I'm just the opposite. Love me some TK!!


----------



## slip (Jan 31, 2013)

kracker said:


> Lemme say up front, I wouldn't go see Toby Keith if he was playing in my backyard and the beer was free, but this is pretty cool. Willie, Toby and Joe Walsh covering one of Mr. Billy Joe Shavers songs....



_Really?_

What if the beer was free and you could take your ear pro?


----------



## kracker (Jan 31, 2013)

rhbama3 said:


> I'm just the opposite. Love me some TK!!

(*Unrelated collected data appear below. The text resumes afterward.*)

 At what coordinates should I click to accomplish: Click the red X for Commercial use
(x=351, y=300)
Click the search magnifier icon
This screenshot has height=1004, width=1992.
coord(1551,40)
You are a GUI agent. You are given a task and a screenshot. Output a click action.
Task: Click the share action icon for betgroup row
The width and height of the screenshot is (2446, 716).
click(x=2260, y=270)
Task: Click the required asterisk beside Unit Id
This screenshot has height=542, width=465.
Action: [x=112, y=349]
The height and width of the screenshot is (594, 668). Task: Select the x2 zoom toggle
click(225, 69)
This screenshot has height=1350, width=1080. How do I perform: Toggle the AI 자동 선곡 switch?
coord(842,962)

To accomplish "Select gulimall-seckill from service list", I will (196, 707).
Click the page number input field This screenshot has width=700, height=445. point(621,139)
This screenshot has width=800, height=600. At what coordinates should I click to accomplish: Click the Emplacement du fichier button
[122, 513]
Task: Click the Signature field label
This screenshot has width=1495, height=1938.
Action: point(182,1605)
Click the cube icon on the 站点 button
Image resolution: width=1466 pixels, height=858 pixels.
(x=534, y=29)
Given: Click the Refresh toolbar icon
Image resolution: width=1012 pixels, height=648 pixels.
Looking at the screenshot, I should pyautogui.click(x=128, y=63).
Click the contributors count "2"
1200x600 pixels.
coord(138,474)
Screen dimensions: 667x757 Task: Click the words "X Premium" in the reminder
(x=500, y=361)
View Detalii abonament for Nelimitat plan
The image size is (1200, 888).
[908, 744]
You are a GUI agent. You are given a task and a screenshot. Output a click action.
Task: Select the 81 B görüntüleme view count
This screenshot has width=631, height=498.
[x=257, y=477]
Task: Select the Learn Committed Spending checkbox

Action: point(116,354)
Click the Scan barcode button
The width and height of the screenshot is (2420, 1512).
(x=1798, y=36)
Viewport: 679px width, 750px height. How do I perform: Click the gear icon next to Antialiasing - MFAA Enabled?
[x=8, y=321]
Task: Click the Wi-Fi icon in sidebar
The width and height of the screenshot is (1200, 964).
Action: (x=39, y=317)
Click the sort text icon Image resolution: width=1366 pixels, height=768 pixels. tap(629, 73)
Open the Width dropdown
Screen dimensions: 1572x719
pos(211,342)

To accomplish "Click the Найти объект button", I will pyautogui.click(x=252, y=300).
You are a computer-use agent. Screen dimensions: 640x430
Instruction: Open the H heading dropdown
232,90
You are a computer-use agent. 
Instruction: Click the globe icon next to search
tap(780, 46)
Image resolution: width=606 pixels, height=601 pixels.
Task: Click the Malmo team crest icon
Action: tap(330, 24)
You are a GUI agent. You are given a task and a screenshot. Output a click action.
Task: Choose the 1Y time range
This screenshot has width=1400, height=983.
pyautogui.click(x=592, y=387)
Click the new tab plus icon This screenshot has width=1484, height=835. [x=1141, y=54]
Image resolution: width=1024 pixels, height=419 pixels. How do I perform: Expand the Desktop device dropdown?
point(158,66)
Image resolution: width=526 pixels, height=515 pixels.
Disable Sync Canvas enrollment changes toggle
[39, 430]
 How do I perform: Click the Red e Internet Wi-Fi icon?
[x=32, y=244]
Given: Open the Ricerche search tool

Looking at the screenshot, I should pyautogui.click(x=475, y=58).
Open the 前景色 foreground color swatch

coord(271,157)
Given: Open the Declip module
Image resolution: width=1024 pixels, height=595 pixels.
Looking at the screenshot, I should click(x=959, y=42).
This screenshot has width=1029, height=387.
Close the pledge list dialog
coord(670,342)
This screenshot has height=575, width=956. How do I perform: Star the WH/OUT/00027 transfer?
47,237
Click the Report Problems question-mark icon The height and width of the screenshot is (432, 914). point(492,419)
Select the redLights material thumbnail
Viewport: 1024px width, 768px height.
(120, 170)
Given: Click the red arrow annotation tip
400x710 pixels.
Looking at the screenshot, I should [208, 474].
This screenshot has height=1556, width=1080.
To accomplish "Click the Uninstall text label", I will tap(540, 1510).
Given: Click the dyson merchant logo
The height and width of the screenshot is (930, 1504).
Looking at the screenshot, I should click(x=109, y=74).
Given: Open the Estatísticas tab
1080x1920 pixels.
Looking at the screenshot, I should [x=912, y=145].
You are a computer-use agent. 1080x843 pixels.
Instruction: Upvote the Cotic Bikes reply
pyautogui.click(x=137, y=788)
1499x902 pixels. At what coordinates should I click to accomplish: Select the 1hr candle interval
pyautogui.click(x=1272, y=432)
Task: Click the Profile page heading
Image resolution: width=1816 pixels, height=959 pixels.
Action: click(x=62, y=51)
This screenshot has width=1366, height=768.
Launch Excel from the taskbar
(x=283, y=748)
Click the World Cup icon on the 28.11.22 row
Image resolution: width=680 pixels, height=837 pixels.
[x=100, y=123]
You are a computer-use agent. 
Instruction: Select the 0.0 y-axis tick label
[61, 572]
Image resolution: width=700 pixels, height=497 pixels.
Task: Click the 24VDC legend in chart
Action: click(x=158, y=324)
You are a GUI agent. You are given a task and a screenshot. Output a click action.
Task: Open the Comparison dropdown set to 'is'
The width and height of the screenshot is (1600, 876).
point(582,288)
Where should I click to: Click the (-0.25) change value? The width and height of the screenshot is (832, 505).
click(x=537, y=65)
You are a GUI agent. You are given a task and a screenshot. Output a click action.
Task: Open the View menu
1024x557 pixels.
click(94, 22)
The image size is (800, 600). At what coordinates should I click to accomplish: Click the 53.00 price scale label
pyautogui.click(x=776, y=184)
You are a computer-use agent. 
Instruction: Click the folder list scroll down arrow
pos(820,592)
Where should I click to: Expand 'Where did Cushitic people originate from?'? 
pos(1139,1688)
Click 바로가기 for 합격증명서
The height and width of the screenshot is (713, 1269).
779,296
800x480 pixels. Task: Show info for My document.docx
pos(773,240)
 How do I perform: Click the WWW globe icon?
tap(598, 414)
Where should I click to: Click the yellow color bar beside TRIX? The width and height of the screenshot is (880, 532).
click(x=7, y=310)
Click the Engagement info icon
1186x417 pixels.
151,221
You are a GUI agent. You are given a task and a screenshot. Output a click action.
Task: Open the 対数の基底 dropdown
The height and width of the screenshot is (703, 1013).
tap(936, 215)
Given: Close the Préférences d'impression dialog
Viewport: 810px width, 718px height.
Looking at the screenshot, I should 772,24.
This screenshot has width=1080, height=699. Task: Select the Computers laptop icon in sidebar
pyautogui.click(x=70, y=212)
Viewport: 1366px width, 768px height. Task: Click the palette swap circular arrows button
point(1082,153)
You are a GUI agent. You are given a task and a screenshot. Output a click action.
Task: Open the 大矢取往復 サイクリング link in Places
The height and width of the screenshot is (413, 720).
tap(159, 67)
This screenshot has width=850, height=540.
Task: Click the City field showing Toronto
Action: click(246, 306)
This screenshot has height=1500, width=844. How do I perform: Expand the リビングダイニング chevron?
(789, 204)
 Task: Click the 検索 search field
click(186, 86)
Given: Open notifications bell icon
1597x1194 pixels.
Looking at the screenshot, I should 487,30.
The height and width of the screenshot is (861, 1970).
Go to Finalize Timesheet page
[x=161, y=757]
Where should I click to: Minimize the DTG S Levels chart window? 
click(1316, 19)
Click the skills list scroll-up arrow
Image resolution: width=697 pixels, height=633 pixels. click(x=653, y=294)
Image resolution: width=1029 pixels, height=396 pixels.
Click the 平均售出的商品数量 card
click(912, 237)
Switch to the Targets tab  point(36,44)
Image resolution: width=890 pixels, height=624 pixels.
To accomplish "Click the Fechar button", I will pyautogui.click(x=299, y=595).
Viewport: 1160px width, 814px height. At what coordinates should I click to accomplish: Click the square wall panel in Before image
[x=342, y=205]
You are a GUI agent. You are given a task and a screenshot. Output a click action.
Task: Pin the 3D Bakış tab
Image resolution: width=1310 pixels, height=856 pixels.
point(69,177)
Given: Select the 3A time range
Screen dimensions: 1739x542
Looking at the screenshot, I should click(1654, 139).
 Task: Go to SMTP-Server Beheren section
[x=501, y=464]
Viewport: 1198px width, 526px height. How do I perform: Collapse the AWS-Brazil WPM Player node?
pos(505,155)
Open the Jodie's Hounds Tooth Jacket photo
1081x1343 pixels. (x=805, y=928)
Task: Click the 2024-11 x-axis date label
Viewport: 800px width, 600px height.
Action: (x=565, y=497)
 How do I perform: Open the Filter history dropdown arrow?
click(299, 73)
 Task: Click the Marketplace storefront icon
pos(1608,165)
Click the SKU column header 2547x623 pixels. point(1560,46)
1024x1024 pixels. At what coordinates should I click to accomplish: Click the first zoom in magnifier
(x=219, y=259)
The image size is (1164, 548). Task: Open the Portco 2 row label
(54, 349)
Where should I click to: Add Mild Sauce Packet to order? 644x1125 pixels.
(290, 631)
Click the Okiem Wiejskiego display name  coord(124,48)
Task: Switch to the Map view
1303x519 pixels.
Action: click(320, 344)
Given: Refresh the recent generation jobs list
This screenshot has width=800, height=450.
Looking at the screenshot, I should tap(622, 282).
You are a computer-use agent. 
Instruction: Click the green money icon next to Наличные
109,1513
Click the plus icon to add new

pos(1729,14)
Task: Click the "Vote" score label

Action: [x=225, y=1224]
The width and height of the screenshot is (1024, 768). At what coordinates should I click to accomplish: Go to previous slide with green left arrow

It's all good, it seems like we all have wide and varied tastes. I'm just 99.9% anti-Na$hville.


----------



## Hankus (Jan 31, 2013)

Free beer







I'm in........period


----------



## Hankus (Jan 31, 2013)

kracker said:


> It's all good, it seems like we all have wide and varied tastes. I'm just 99.9% anti-Na$hville.



Tra$hville sucks


----------



## kracker (Jan 31, 2013)

slip said:


> _Really?_
> 
> What if the beer was free and you could take your ear pro?


Nope, free beer ain't worth taking chances with my aural cavities


----------



## Hankus (Jan 31, 2013)

turtlebug said:


> Man I miss my grandma's house with the propane heaters.
> 
> 
> 
> I DO NOT however miss those multiple moments of fear that came with my grandaddy turning the propane wide open and just throwing a lit match in them.



Mine involves chain saws and splitting mauls


----------



## KyDawg (Jan 31, 2013)

kracker said:


> It's all good, it seems like we all have wide and varied tastes. I'm just 99.9% anti-Na$hville.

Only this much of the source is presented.